‘At the end of the day’ is a commonly used saying preceding what we believe to be the most important fact of a situation. But what are the facts? And our beliefs? Where do we store them? For what purpose? What happens to the self over time, then at the end of the day – of light, or life? What do we do with the precious, the iconic, the collected? Cecilia White’s unique performance and installation explore these physical, spiritual and psychological depths.

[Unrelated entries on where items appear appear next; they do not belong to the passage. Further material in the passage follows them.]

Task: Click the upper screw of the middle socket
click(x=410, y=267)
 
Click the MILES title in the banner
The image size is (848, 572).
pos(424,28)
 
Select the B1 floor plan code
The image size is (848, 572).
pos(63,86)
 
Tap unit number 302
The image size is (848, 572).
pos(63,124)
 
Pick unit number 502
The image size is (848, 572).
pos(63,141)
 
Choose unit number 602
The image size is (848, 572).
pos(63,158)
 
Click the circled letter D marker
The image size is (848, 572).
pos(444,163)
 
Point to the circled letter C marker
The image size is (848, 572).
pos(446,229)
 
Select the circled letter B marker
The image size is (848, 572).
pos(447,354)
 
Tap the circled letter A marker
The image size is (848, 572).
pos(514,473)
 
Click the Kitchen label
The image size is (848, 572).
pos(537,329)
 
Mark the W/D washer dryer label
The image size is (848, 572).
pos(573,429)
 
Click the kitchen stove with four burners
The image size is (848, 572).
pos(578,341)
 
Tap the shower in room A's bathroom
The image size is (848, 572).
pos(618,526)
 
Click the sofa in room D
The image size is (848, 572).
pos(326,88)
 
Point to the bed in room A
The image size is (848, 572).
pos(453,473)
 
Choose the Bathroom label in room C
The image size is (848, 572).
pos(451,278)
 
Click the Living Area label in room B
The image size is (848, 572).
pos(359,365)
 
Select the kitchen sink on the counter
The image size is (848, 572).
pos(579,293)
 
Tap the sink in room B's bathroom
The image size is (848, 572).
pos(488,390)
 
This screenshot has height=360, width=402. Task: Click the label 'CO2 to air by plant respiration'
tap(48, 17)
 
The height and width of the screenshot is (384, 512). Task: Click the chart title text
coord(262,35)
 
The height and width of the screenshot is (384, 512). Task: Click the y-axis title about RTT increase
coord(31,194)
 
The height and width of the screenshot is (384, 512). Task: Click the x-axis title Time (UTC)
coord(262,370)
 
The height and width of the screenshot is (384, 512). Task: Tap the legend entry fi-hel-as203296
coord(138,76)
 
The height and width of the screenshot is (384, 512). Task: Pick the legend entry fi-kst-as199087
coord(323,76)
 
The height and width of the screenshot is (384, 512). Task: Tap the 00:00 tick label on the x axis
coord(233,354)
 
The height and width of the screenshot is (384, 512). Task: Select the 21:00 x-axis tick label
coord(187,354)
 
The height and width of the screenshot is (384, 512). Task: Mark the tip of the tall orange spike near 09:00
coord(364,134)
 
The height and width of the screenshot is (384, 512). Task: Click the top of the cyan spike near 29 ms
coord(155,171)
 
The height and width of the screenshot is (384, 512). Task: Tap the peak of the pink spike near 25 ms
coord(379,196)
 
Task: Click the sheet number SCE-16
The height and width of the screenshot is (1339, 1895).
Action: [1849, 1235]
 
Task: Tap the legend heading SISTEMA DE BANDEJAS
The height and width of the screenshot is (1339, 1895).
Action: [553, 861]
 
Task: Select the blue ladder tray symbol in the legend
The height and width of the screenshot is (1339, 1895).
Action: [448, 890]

The Summer solstice in Australia is often a celebration of light and air, Summer, the festive Christian season. There is also a sense of end/beginning in a country renowned for its cultural influences: the paradox of fragmentation and alignment. Famously, the Mayans, use the solstice to predict cataclysm, major change, ends, while alignment is predicted in yogic traditions. Perhaps the end and the beginning create unity, just as the eighth note creates consonance in music. The solstice embodies experience, belief and nature. Are we a day captured as an image in air and light? How do we see and show ourselves? What happens if we change during the day, with the light, with the air? Like the body remembering to breathe, what is remembered, released, revealed?
Inspired by the sun, this performance enters the long day’s (dis)locations of mind and matter. It holds a mirror to our negotiation of existence and (re)actions in landscapes of ephemeral paradox, social mores and control. Like the breath, light is never the same, yet somehow it remains deeply familiar, like an old image in a frame, a cup on a shelf. It is that sense of shift, alteration, temperature, (dis)repair, cataclysm, reverie. In each moment, what self we may be, we may not be again. And if we are overexposed by our lives, what can be released to achieve ‘breathing space’? In release, what is revealed? This performance challenges how we see/reveal ourselves, at the end(beginning) of the day within the body of the Newcastle Art Gallery.
Commencing at dawn, the performance begins on a triangular plinth at the Gallery’s entrance, moving several hours later into the Gallery’s interior. Staged within the Art & Australia 2003 – 2013 exhibition, White’s performance sits amongst the works of contemporary artists such as Jonathon Jones and Peter Madden. This project engages the artist’s decision to irrevocably alter personal items often cited as the objects we wish to rescue in a natural disaster, seven family photo albums. She arranges the newly (un)formed images of self, family and personal history in the blue display cabinet of her grandmother for all to (un)see, to breathe (un)space in self and social convention.
Remnants may be caught by the blue parachute silk of a rug made by her father in New Guinea. White pauses to mark the altering day in cultural song noted by the Town Hall clock, until seven hours later she returns outdoors until sunset. In altering breath, the artist creates space for contemplation – the ‘breathing space’.